Bien, pensó, es lo que se merece, pero Gilchrist estaba en la pequeña sala de espera, sano y salvo, con una mascarilla del ministerio, subiéndose la manga para recibir la vacuna que preparaba una enfermera.
—Su portero me dijo que el laboratorio está restringido —dijo Dunworthy, colocándose entre ellos—. Tengo que entrar. He encontrado un técnico para hacer un ajuste remoto. Necesitamos establecer un equipo transmisor.
—Me temo que eso será imposible. El laboratorio está en cuarentena hasta que la fuente del virus haya sido determinada.
—¿La fuente del virus? —preguntó Dunworthy, incrédulo—. El virus se originó en Carolina del Sur.
—No estaremos seguros de eso hasta que obtengamos una identificación positiva. Hasta entonces, considero que lo mejor es minimizar cualquier riesgo posible para la Universidad restringiendo el acceso al laboratorio. Ahora, si me disculpa, estoy aquí para recibir mi potenciación del sistema inmunológico. —Se dirigió hacia la enfermera.
Dunworthy extendió el brazo para detenerlo.
—¿Qué riesgos?
—Ha habido considerable preocupación pública de que el virus haya sido transmitido a través de la red.
—¿Preocupación pública? ¿Se refiere a esos tres tarados con la pancarta que hay ante su puerta?
—Esto es un hospital, señor Dunworthy —advirtió la enfermera—. Por favor, no alce la voz.
Él la ignoró.
—Ha habido «considerable preocupación pública», como usted dice, de que el virus haya sido causado por las leyes de inmigración liberales —señaló—. ¿También pretende separarse de la CE?
Gilchrist levantó la barbilla y unas arruguitas aparecieron junto a su nariz, visibles incluso a través de la mascarilla.

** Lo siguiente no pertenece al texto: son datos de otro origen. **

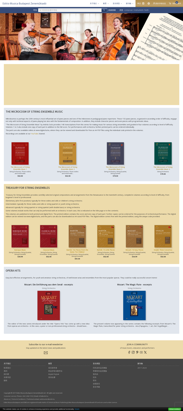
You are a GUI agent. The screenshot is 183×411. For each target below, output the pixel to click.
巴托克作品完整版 (100, 368)
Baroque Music (20, 250)
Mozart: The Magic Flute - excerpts (134, 284)
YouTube (34, 133)
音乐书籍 (96, 387)
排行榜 (6, 374)
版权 (5, 380)
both (147, 10)
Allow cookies (174, 409)
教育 (50, 363)
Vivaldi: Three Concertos (163, 250)
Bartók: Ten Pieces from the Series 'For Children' (77, 251)
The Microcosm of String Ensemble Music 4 (162, 168)
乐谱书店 (7, 377)
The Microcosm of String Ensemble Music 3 (115, 168)
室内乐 (95, 374)
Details (77, 409)
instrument (138, 10)
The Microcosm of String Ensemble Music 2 (67, 168)
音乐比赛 (51, 377)
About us (7, 399)
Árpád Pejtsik (53, 374)
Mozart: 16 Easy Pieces (134, 250)
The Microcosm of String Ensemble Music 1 (20, 168)
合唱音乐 (96, 383)
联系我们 (7, 368)
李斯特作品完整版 (100, 371)
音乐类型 (96, 363)
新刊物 (140, 363)
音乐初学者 (52, 368)
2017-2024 (142, 368)
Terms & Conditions (18, 399)
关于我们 (7, 363)
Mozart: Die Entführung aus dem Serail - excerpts (48, 284)
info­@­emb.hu (43, 396)
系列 (5, 371)
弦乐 (94, 377)
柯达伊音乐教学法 (55, 371)
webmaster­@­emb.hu (47, 399)
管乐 (94, 380)
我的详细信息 (159, 3)
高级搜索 (112, 10)
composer (128, 10)
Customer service (10, 396)
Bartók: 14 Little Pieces (106, 250)
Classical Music (48, 250)
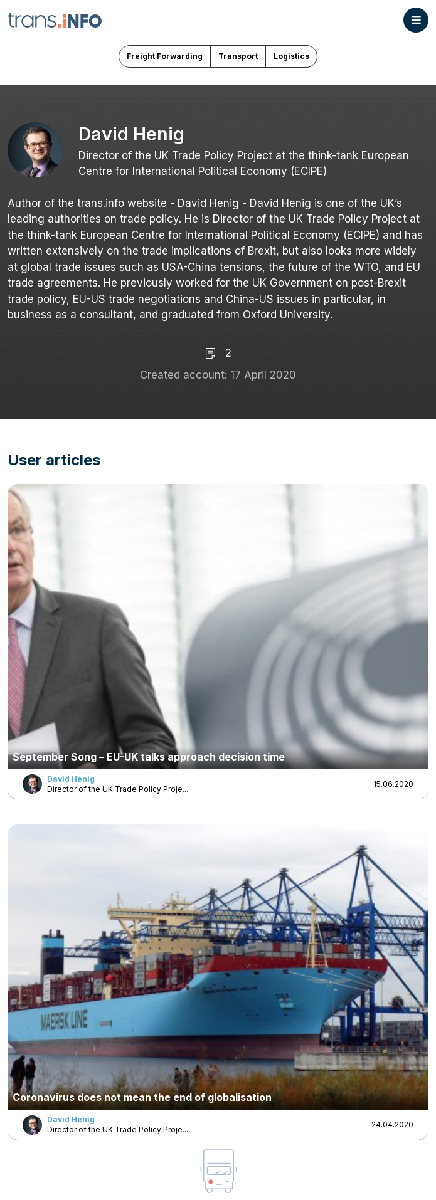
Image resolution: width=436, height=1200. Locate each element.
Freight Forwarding (165, 56)
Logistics (291, 56)
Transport (238, 56)
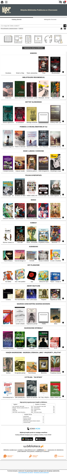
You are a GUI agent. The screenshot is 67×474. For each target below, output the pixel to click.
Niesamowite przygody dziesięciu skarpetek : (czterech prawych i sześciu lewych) (39, 420)
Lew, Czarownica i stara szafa (18, 406)
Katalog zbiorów (16, 19)
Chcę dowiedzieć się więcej (25, 472)
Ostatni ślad (14, 410)
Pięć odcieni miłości (38, 412)
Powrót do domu (37, 409)
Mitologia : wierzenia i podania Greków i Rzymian (22, 407)
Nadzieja (14, 409)
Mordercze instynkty (27, 418)
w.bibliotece (41, 450)
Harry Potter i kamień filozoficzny (18, 412)
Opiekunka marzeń (27, 419)
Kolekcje (20, 28)
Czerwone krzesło (26, 422)
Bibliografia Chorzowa (50, 19)
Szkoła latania (37, 407)
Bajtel (35, 410)
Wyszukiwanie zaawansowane (9, 28)
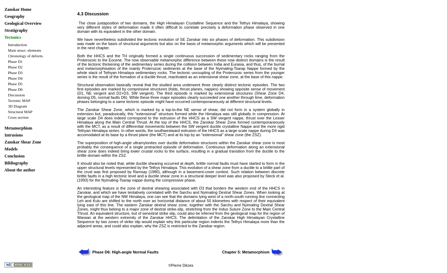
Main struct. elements (24, 50)
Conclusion (14, 156)
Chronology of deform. (26, 56)
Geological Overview (23, 23)
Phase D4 (15, 78)
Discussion (16, 95)
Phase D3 (15, 73)
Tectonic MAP (19, 100)
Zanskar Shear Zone (23, 142)
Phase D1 (15, 61)
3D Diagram (17, 106)
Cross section (18, 117)
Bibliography (16, 163)
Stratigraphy (16, 30)
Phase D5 (15, 84)
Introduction (17, 45)
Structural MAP (20, 112)
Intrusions (14, 135)
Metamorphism (18, 128)
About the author (19, 170)
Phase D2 (15, 67)
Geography (14, 16)
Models (11, 149)
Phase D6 (15, 89)
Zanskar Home (18, 9)
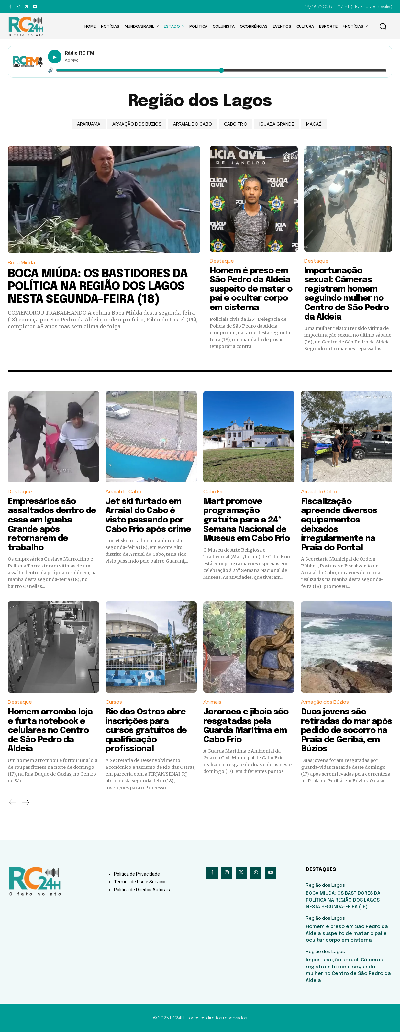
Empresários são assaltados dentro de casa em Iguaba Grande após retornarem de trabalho (52, 524)
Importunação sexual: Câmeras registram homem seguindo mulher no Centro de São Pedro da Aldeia (346, 293)
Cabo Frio (235, 124)
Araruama (89, 124)
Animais (212, 702)
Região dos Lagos (325, 885)
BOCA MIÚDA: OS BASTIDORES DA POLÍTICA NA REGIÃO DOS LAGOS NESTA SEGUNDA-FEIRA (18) (98, 287)
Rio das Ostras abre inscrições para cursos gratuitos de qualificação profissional (146, 730)
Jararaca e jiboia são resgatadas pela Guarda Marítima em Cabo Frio (245, 726)
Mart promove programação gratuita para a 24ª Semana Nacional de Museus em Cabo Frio (246, 520)
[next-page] (25, 802)
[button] (382, 26)
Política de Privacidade (137, 874)
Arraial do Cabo (192, 124)
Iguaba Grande (276, 124)
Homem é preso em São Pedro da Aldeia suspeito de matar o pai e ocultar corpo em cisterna (251, 289)
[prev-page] (13, 802)
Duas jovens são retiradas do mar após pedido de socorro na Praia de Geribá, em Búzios (346, 730)
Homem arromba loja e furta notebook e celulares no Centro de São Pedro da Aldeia (50, 730)
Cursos (114, 702)
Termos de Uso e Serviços (140, 881)
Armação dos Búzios (136, 124)
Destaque (222, 260)
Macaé (314, 124)
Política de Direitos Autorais (142, 889)
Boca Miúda (21, 262)
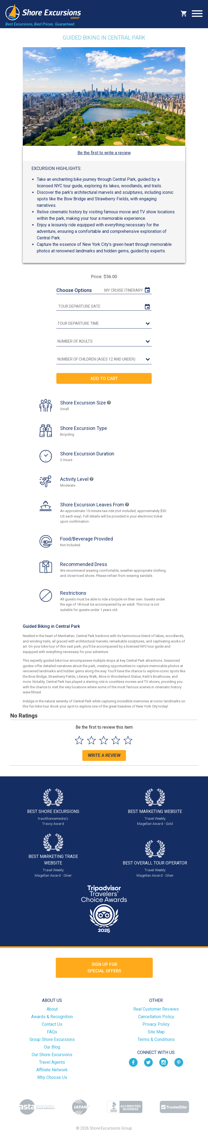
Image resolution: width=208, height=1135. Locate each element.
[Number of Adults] (104, 341)
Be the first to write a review (104, 152)
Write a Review (104, 755)
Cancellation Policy (156, 1016)
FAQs (52, 1031)
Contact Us (52, 1024)
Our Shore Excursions (52, 1054)
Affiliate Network (52, 1069)
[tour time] (104, 324)
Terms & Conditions (156, 1039)
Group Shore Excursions (52, 1039)
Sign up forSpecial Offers (104, 967)
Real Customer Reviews (156, 1009)
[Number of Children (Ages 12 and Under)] (104, 359)
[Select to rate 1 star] (79, 740)
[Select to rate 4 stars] (115, 740)
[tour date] (104, 306)
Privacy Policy (156, 1024)
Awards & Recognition (52, 1016)
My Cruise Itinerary (123, 290)
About (52, 1009)
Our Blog (52, 1047)
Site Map (156, 1031)
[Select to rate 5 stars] (128, 740)
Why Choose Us (52, 1077)
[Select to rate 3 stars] (103, 740)
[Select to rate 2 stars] (91, 740)
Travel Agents (52, 1062)
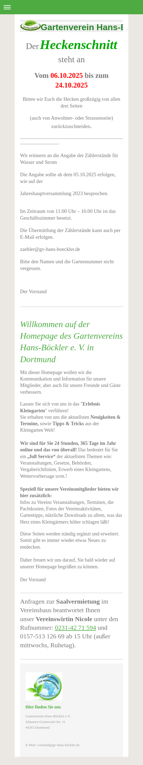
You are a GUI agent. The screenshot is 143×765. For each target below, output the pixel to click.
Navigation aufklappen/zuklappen (71, 7)
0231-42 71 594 (75, 627)
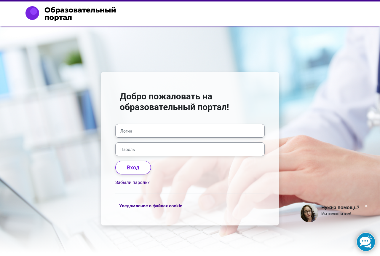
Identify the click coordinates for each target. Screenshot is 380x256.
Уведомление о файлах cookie (150, 206)
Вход (133, 167)
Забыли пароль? (132, 182)
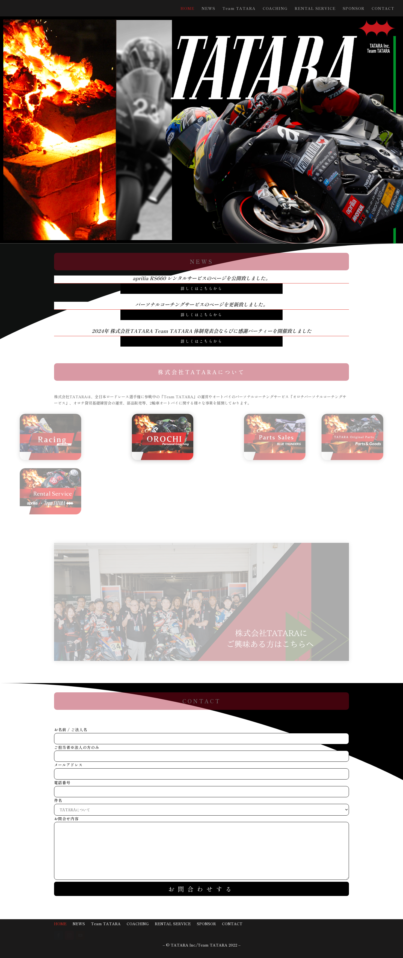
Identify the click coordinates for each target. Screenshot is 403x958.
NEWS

—Como decano en funciones de la Facultad de Historia, es mi responsabilidad actuar en interés de la Universidad. Nuestra posición en la comunidad, como sin duda ya sabrá, depende del mantenimiento de la buena voluntad del pueblo. Me pareció importante calmar los temores del público cerrando el laboratorio hasta que llegue la secuencia. Si indica que el virus es de Carolina del Sur, entonces por supuesto el laboratorio volverá a ser abierto inmediatamente.